The data ->
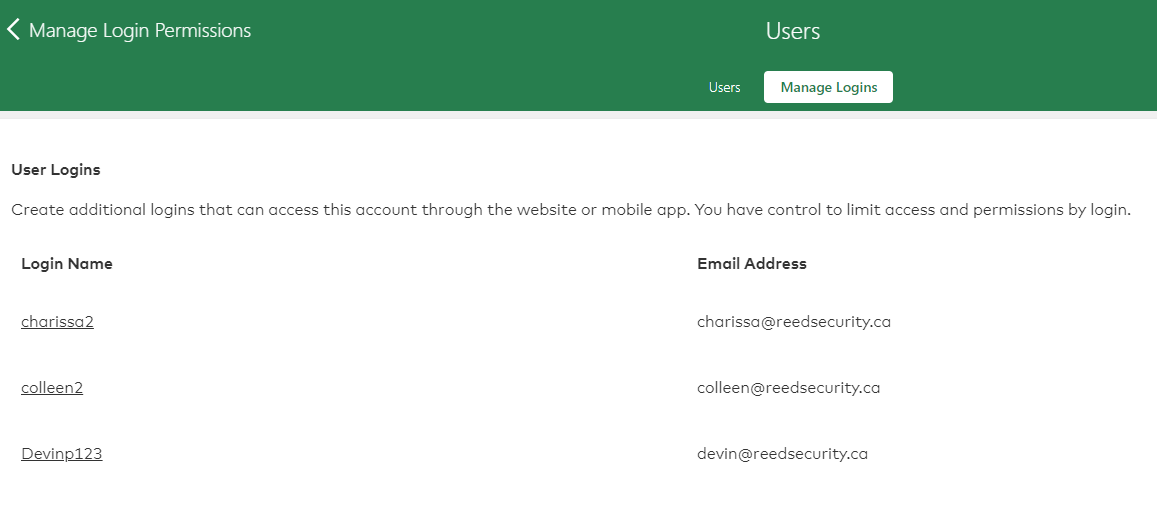The width and height of the screenshot is (1157, 513).
Task: Click the User Logins section heading
Action: pyautogui.click(x=56, y=170)
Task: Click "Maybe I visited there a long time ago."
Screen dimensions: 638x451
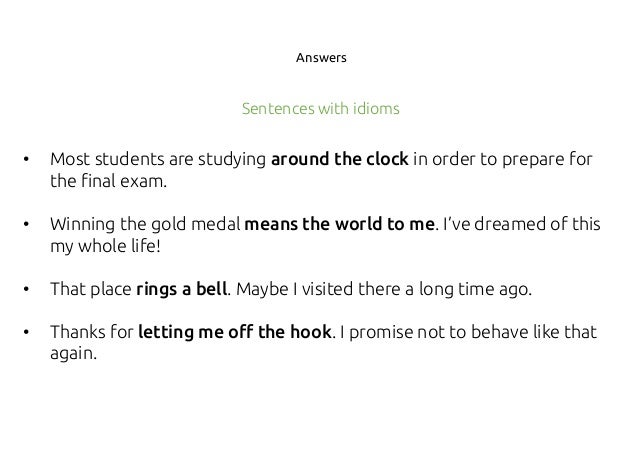Action: point(384,289)
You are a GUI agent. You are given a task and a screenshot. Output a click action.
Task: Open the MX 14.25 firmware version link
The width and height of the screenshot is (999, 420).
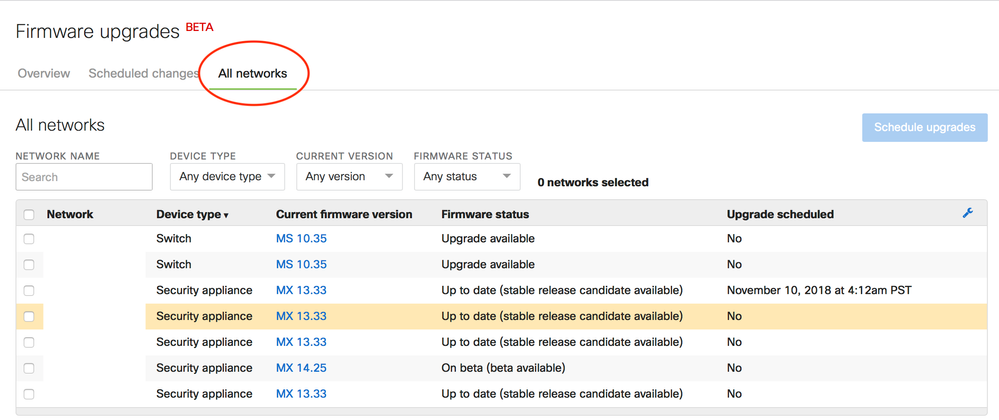click(301, 368)
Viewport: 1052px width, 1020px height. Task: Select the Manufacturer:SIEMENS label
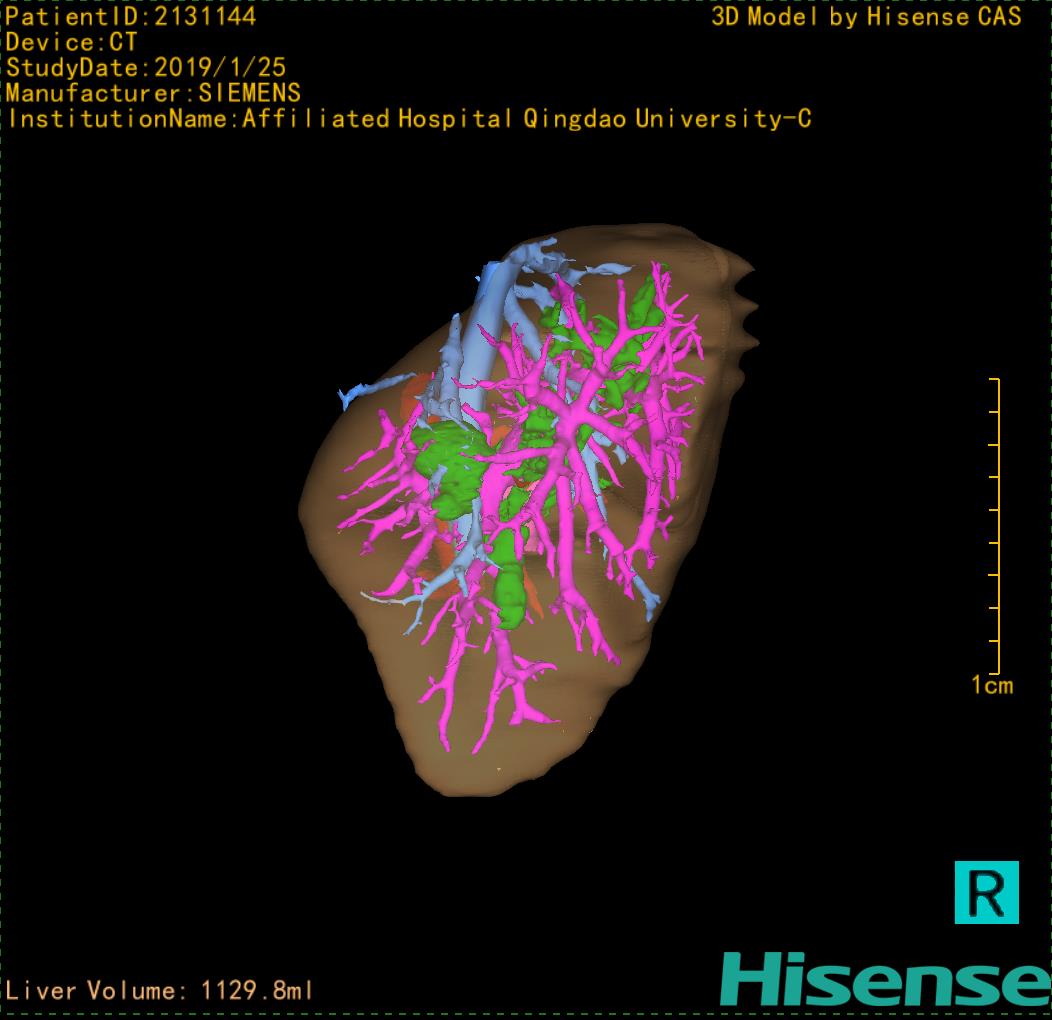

Work instruction -> Please print the lines from the one holding "I visited there" through the end of the records above, unchanged and with the pictures left out.

Answer for the task ->
Task: Click "Maybe I visited there a long time ago."
Screen dimensions: 638x451
Action: point(384,289)
You are a GUI agent. You are given a task and a screenshot. Output a click action.
Task: Open the MX 14.25 firmware version link
The width and height of the screenshot is (999, 420).
click(301, 368)
Viewport: 1052px width, 1020px height. Task: Select the Manufacturer:SIEMENS label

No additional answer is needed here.